Signs your animal is depressed (and how to help)
A new job, a new baby, a new pet, the loss of a pet, a new house—sometimes we forget that the major life events that stress us out can stress out our animals as well. Suddenly the routines your animals have been used to their entire lives have been turned upside down. You may be working longer hours or having to give all of your attention to a new member of the family. Your animal is going to notice. Whatever the case, these changes may be seriously impacting the emotional life of your cat or dog.

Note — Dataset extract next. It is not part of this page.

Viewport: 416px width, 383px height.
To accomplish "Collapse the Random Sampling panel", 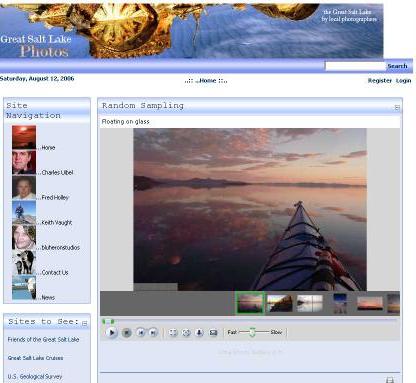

And because some cats and dogs are less resilient to life changes than others, it’s important to consider not just how this change is affecting your animal, but also how you can ward off (and begin to heal) a serious condition like depression.
What does depression in animals look like, and how can we help them? Every creature is different, but here are some common warning signs—along with a few tips on how you can help:
Signs of Depression in Animals
1. Losing interest in food—or eating way too much.
2. Lack of enthusiasm. Did your dog used to love going for walks, but now he doesn’t even react when you pick up the leash? Did your cat used to greet you when you got home from work, but now you can’t find her anywhere?
3. Sleeping more than usual or acting lethargic.
4. Obsessive behaviors. Does your dog lick or bite his feet excessively? Does your cat groom herself so much she’s getting a bald spot? On the flip side, if your cat stops grooming altogether, that’s another sign she may be depressed.
5. Biting or other aggressive behaviors. Aggression is a clear sign your animal is not in balance with his or her emotions. If your animal used to be calm and peaceful but has now taken to nipping you or others, he or she may be depressed.
How to Help
1. Visit the vet. First things first: You need to rule out any physical problems that may be causing any of the above behavior changes. If depression is suspected following a full medical workup, your vet can offer some helpful treatment options.
2. Offer extra attention and cuddles. Like us, animals crave human contact and need to feel that they’re loved. Though your schedule may be packed already, you’ll need to fit at least 30 minutes of one-on-one time with your animal every day doing something special. Take your dog for a walk, throw the ball in the park and reward him with treats—whatever he loves best. Hold your cat and give her extra cuddles and pets. Cats also love playing hunting games that challenge their minds and bodies, so make sure to set aside some “play time” with them every day. Most cats and dogs also love being groomed, so brush their fur every day if you can. This kind of closeness can help to support your animal when they are hurting.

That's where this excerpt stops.